FATF Identification of Jurisdictions with AML/CFT/CPF Deficiencies: the Grey and Black Lists
On October 26, FinCEN issued a release noting that the Financial Action Task Force (“FATF”) updated its lists of jurisdictions with strategic deficiencies involving AML, countering the financing of terrorism (“CFT”), and combatting weapons of mass destruction proliferation financing (“CPF”) as a result of the FATF’s plenary meeting on October 19 to 21. FinCEN observes that U.S. financial institutions therefore “should consider the FATF’s stance toward these jurisdictions when reviewing their obligations and risk-based policies, procedures, and practices.”

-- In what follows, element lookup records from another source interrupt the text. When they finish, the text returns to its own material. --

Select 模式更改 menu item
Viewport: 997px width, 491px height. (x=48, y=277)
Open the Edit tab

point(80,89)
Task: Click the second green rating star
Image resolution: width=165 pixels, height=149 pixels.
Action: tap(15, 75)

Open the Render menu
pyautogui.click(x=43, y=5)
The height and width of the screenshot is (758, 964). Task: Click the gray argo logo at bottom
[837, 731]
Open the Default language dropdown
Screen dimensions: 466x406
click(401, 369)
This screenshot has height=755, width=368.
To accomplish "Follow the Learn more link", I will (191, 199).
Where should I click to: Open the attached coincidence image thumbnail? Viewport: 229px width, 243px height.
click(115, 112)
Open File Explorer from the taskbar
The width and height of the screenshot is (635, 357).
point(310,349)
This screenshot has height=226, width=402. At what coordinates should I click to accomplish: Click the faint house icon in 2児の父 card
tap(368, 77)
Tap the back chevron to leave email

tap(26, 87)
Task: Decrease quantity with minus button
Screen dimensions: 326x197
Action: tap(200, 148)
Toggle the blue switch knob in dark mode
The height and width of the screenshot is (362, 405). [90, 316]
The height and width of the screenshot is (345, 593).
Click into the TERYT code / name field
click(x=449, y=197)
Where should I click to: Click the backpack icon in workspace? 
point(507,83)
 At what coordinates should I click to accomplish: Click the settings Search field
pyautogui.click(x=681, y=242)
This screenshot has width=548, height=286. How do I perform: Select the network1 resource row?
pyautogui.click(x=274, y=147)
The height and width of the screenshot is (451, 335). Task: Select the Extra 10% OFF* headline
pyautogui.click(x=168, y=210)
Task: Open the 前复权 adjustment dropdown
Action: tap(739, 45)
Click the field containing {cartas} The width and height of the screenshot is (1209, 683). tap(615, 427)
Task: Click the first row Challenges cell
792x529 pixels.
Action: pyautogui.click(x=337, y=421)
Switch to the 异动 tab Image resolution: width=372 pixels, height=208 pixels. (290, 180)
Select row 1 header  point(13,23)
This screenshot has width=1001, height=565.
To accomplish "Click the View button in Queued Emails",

Specifically. the FATF added Jordan, Mali, and Turkey to its so-called “Grey List” of the Jurisdictions under Increased Monitoring, but removed Botswana and Mauritius. Jurisdictions under Increased Monitoring are jurisdictions deemed by the FATF to have strategic deficiencies in their AML/CFT/CPF regimes but which have committed to, or are actively working with, the FATF to address those deficiencies in accordance with an agreed upon timeline. With respect to these jurisdictions, FinCEN is reminding U.S. covered financial institutions of their obligations to comply with the due diligence obligations for foreign financial institutions (“FFIs”) in addition to their general obligations to maintain adequate AML compliance programs. Regarding the former requirement, “covered financial institutions should ensure that their due diligence programs, which address correspondent accounts maintained for FFIs, include appropriate, specific, risk-based, and, where necessary, enhanced policies, procedures, and controls that are reasonably designed to detect and report known or suspected money laundering activity conducted through or involving any correspondent account established, maintained, administered, or managed in the United States.” However, in a reference to the risk of wholesale “de-risking” by U.S. FIs, FinCEN further states that “such reasonable steps should not, however, put into question a financial institution’s ability to maintain or otherwise continue appropriate relationships with customers or other financial institutions, and should not be used as the basis to engage in wholesale or indiscriminate de-risking of any class of customers or financial institutions.”
FinCEN also observes that the FATF’s so-called “Black List” of High-Risk Jurisdictions Subject to a Call for Action remains the same: Iran and the Democratic People’s Republic of Korea. The list of “High-Risk Jurisdictions Subject to a Call for Action . . . publicly identifies jurisdictions with significant strategic deficiencies in their AML/CFT/CPF regimes and calls on all FATF members to apply enhanced due diligence, and, in the most serious cases, apply counter-measures to protect the international financial system from the money laundering, terrorist financing, and proliferation financing risks emanating from the identified countries.” Of course, FIs also must comply with the extensive U.S. restrictions and prohibitions against opening or maintaining any correspondent accounts, directly or indirectly, for North Korean or Iranian financial institutions.